▸ Source text:
=-=-=-=-=
England women head into the summer, starting with the Investec International weekend against Argentina and the Netherlands in London, with no appointed captain for Tokyo 2020.
There will be a designated leader until the autumn – their most experienced player, Alex Danson – but a full-time captain is not a priority for coach Danny Kerry. No leadership election is needed at Bisham Abbey.
Kerry’s centralised squad has yet to decide on a replacement for Kate Richardson-Walsh, who led England and Great Britain for 13 years.
Such is the stature of her tenure that many of the players revealed even before Rio that whoever took over from her “had big shoes to fill”.
For now, Kerry admits that the “culture” of the squad is of primary concern. As such England women has used several captains since the start of the year.
“We are still having those conversations and as a squad we haven’t come to any decisions,” defender Giselle Ansley told The Hockey Paper. “It is important that we take our time in the way that we want to do it.
“Whether we have one, three or who knows. It’s there to be explored and that’s the way the boys have chosen. What may work for them may not work for us.
“What we do know is that we will have something in place that we all stand by and perform with what we have.”
=-=-=-=-=
[Rows showing where targets appear]

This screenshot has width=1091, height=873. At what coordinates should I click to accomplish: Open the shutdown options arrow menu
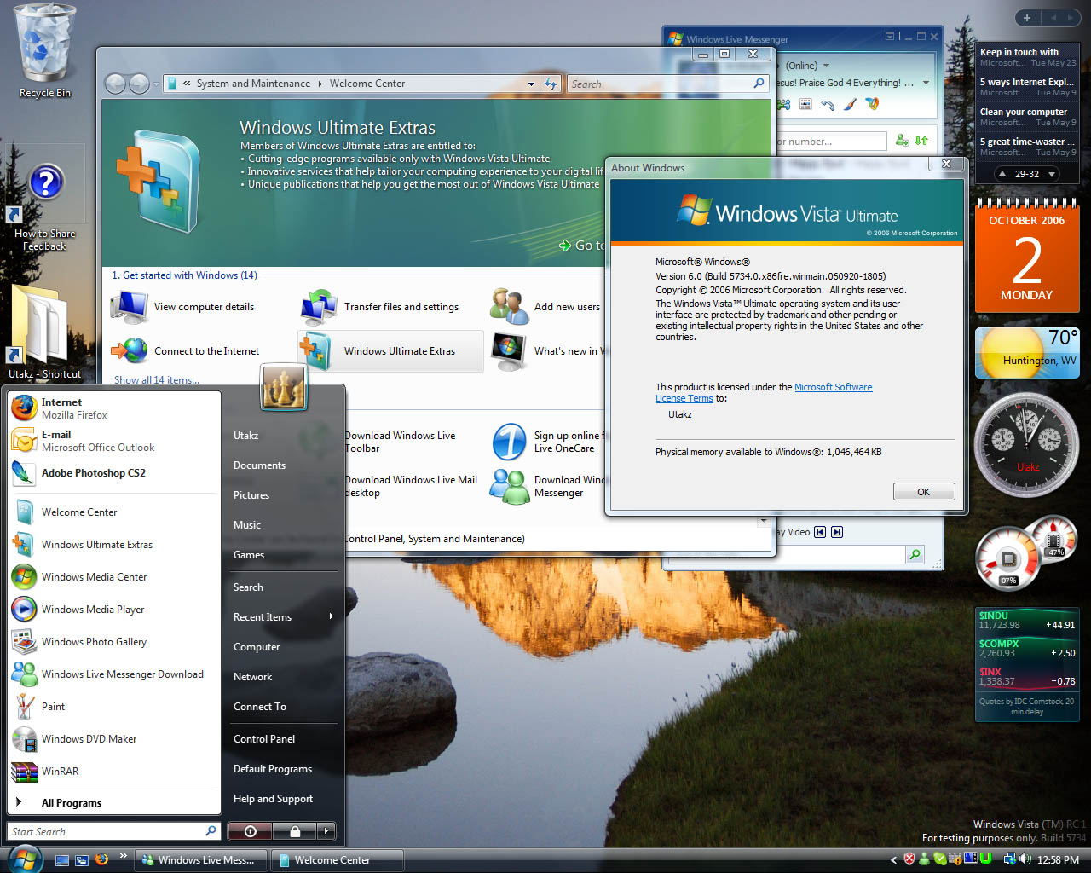pyautogui.click(x=326, y=831)
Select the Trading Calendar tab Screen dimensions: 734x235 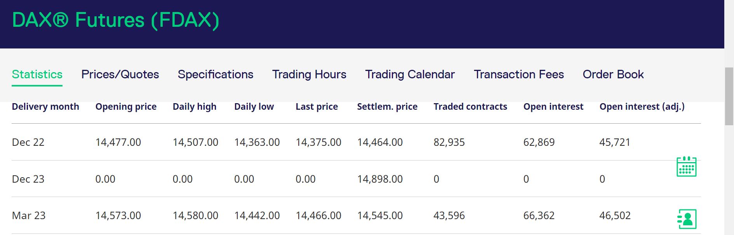pos(410,74)
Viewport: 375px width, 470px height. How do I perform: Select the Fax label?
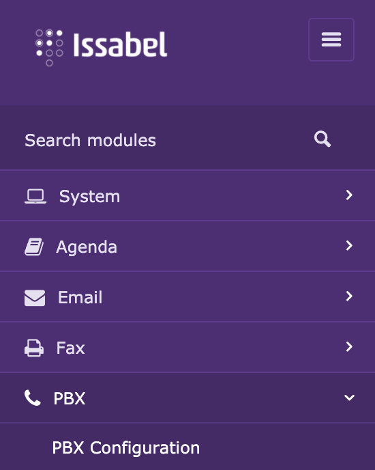coord(71,348)
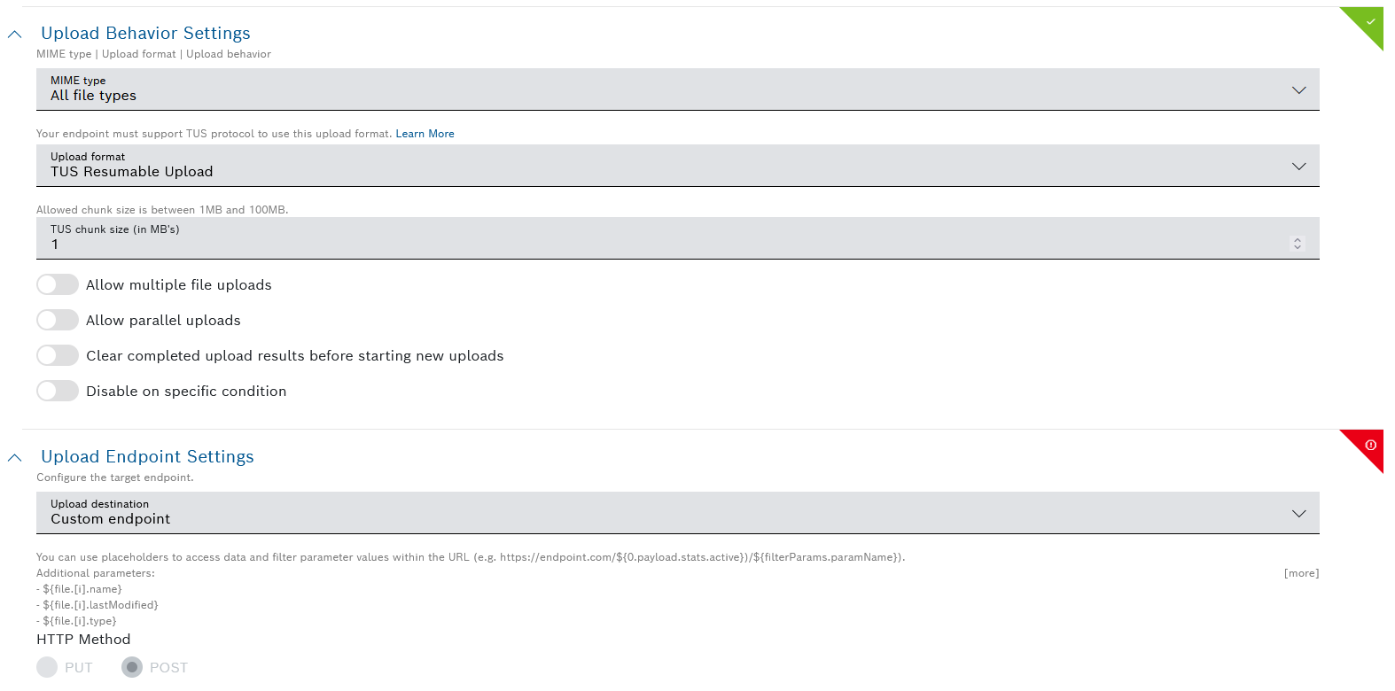Screen dimensions: 1395x691
Task: Collapse the Upload Behavior Settings section
Action: point(14,35)
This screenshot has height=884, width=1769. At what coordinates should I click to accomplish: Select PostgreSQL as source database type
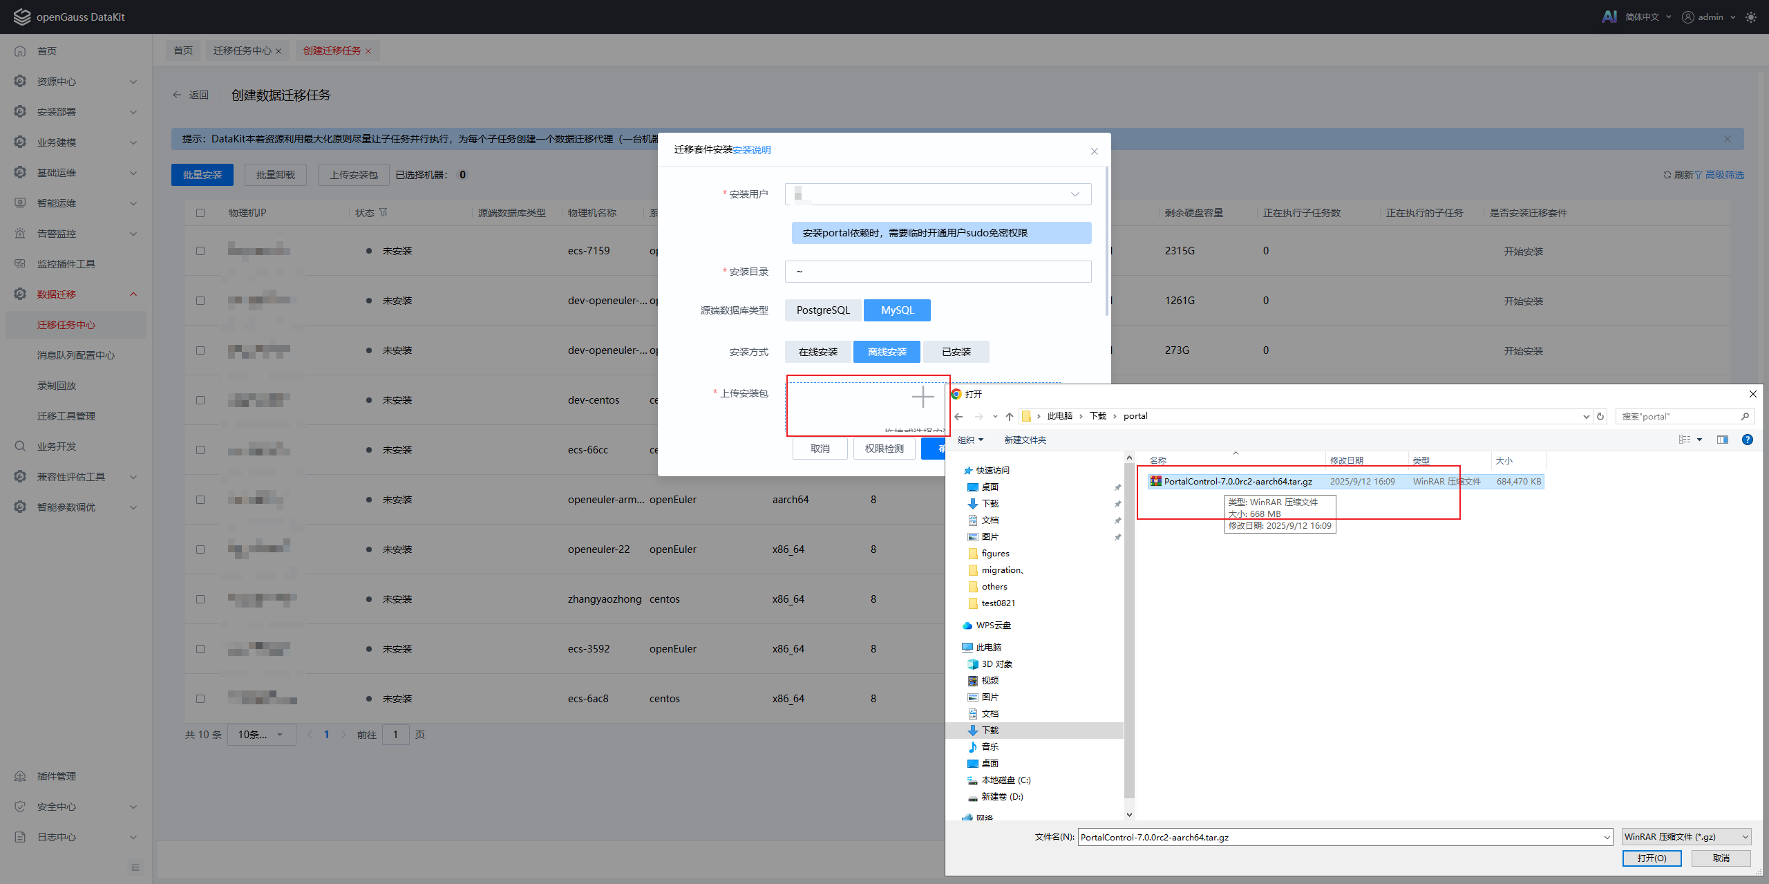[x=822, y=310]
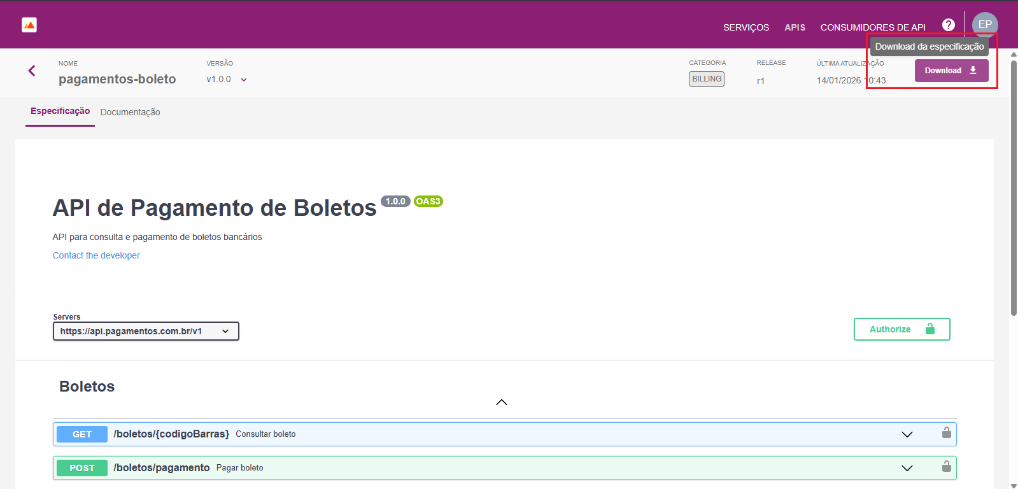Go back using the left arrow icon
The image size is (1018, 489).
[32, 71]
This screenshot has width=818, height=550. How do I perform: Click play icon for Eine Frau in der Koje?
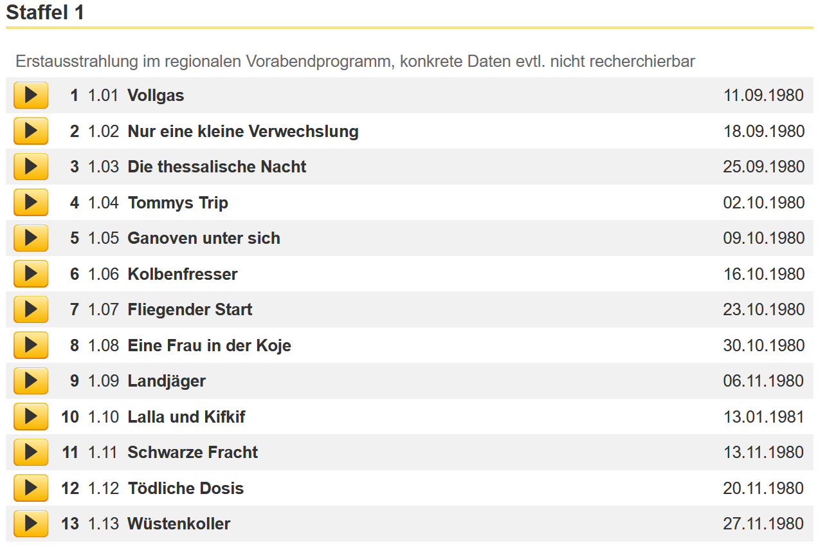pyautogui.click(x=31, y=345)
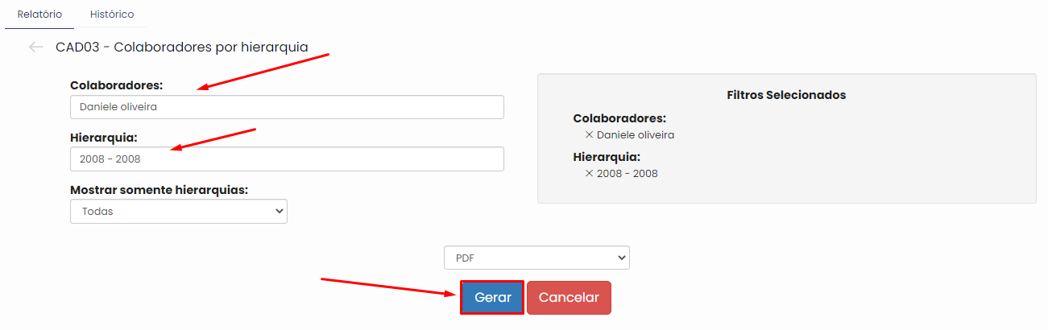Open the Mostrar somente hierarquias Todas dropdown

[x=179, y=211]
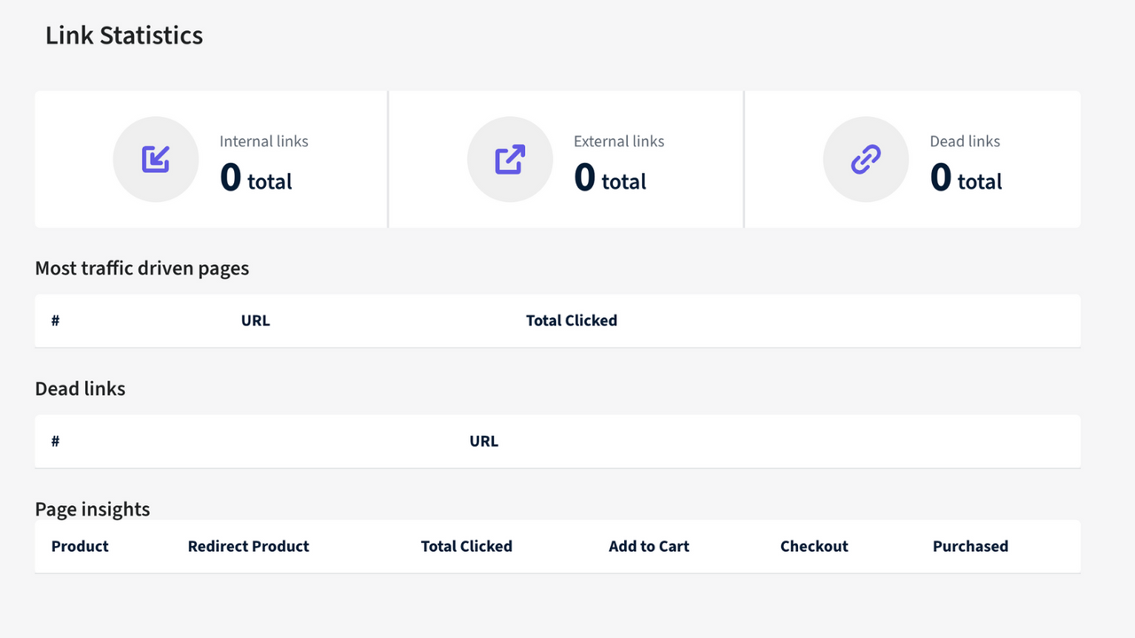Click the Redirect Product column header
1135x638 pixels.
coord(248,546)
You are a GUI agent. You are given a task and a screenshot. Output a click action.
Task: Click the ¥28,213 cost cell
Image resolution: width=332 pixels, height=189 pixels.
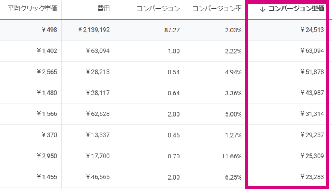coord(98,72)
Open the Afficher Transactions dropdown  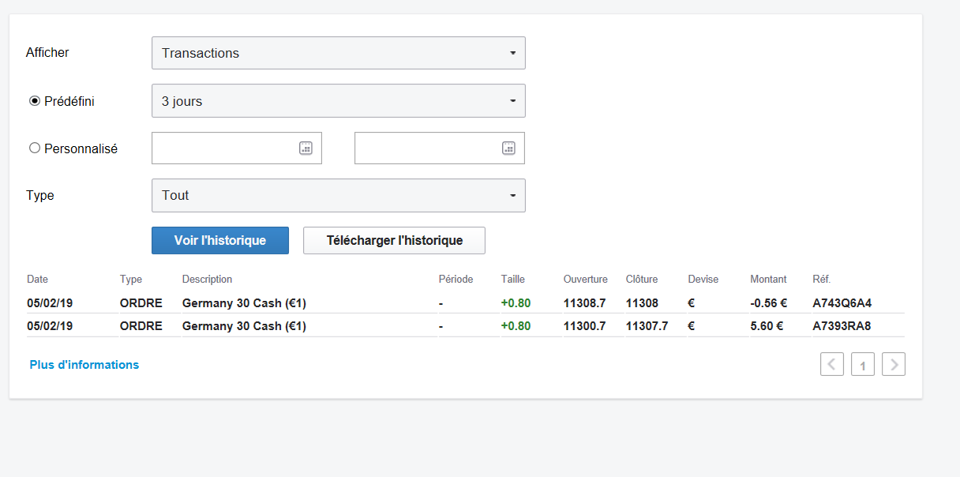[x=338, y=53]
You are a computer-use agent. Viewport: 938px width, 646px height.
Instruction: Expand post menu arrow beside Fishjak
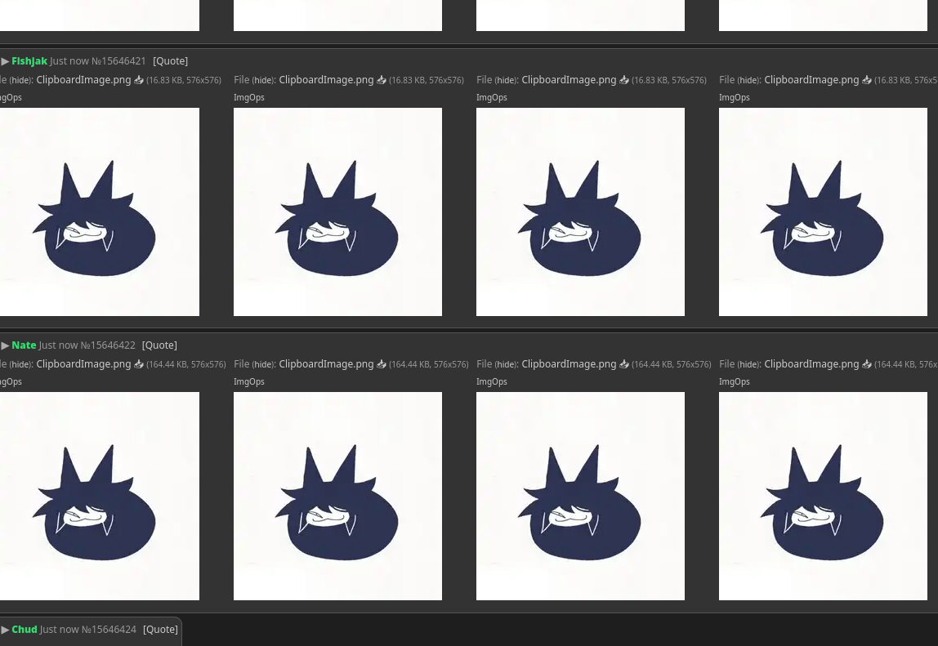point(5,61)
=-=-=-=-=
▸ Required work:
Answer these questions from the article on the England women's captaincy:
1. Who will serve as designated leader until the autumn?
2. For how many years did Kate Richardson-Walsh lead England and Great Britain?
3. Which publication did Giselle Ansley speak to?

▸ Task output:
1. Alex Danson
2. 13 years
3. The Hockey Paper